Este ingeniero atribuye sus habilidades, en parte, a que no se limita a entender el sistema de producción de negocios. También capta el lado conductista de un producto -su relación con estilos de vida-, aprecia las reacciones humanas y los móviles de un potencial comprador. Su perspectiva multifacética se explica porque, nacido al pie del Himalaya, hizo la primaria, pasó la adolescencia en Europa occidental y, finalmente, vivió años sin lujos.
Su capacidad de percibir el valor de los diversos operadores a lo largo de un proceso le permite manejarlos y coordinarlos en pos de objetivos comunes.
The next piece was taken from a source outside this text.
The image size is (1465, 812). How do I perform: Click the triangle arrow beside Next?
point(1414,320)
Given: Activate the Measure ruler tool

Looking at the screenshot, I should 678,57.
Su técnica de management no parte de declarar si algo está bien o mal, sino qué debe hacerse para llegar a la siguiente etapa sin tropiezos. En la industria automotriz indica Kaipur-, hemos visto muchos ejemplos de ejecutivos leales a su área, pero reticentes ante los pedidos de otras o a su relevancia dentro de la compañía.
Puntos de vista
Muchos se quejan de que los empleados de otras divisiones son miopes. Si se molestasen en ver los problemas desde otra perspectiva, se destrabarían y arribarían a decisiones más apropiadas. Como puntualiza Kaipur, los diseñadores de estilo reclaman porque otros no pueden captar la totalidad (gestalt) de un esquema. Cuando ellos toman un diseño y le modifican algo afirman-, están arruinando su efecto general.
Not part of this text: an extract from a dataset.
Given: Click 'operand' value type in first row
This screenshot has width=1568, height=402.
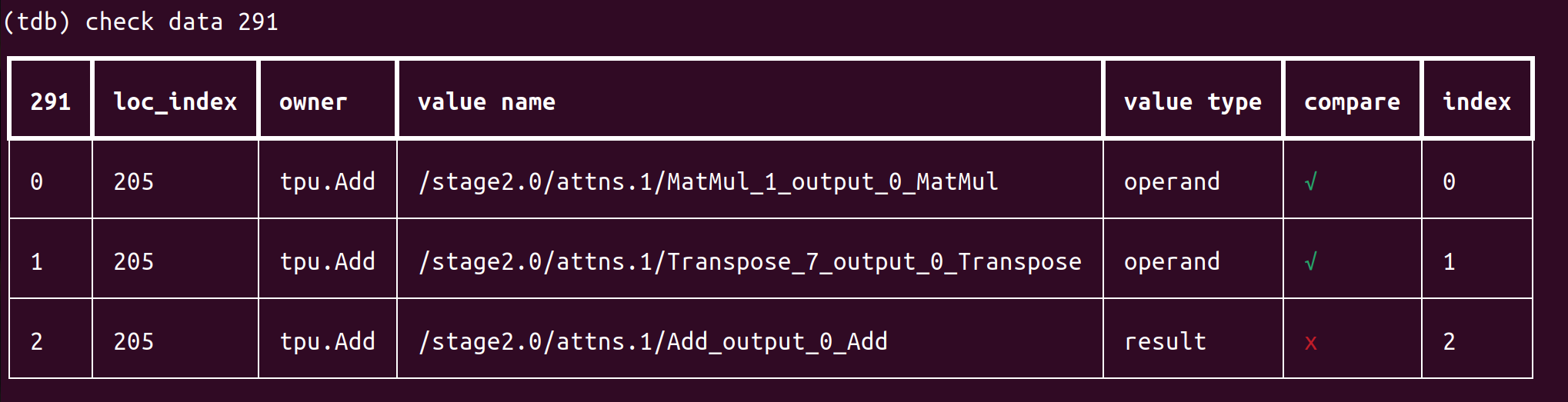Looking at the screenshot, I should pyautogui.click(x=1171, y=182).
A su vez, los ingenieros viven obsedidos por excesos de costos o dificultades para producir un diseño sin comprometer la calidad del desempeño. Por su parte, la fábrica pone en duda la factibilidad de mantener parámetros, dadas ciertas complejidades o la elección de determinados materiales
Los especialistas en recursos humanos, entretanto, piden constantemente cambios en ingeniería y diseño, para preservar un alto grado de seguridad. Verbigracia apunta el experto-, un auto se diseña para ser manejado, pero los técnicos en seguridad están habituados a pensar en términos de fallas o accidentes.
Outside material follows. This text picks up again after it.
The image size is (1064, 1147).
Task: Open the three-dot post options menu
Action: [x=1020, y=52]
Las complicaciones no acaban ahí. Marketing sale a defender detalles que los diseñadores rechazan por incompatibles con sus concepciones. En resumen, advierte Kapur, existen demasiados motivos para el desacuerdo. A él no le gusta tomar partido. Pero, cuando no tiene más remedio, pone en juego a todo su equipo inmediato, para destrabar la situación y mantener el proceso en marcha. A eso lo llama ejecución integrada.
Una de vaqueros
Cuando el joven hindú se iniciaba en diseño automotor, quedó tan fascinado con el estilo como solía estarlo ante la ingeniería. A cargo de la división vehículos comerciales de Ford y junto con Robert Masone (marketing) y Patrick Schiavone (diseño, justamente), les llamó la atención un viejo dos puertas tapizado en cuero crudo. Al coche le sobraba clase y, al mismo tiempo, ese cuero recordaba las monturas de los vaqueros, rememora Kapur.
Puesto que esos mismos vaqueros suelen comprarse 4×4 de precio, ¿por qué no ofrecerles vehículos tapizados con cuero crudo, aunque no directamente ligados al quehacer campero? Ahí surgió la idea para desarrollar una edición limitada de la F-150, cuyo tapizado oliera a montura. El modelo se bautizó King Ranch, tras un acuerdo de marca con una estancia tejana (que llegó a tener filial en Entre Ríos).
La KR tuvo una serie de efectos con la F-150. El proyecto generó un fuerte impacto de marca en el mercado. Durante algunos años, los utilitarios deportivos SUV, como acabó denominándose el segmento- estuvieron en boga, dentro y fuera de EE.UU. El mismo equipo llegó a diseñar una F-150 Harley Davidson, entre Kaipur y William Davidson mismo, Después, claro, empezó el alza internacional de hidrocarburos y combustibles.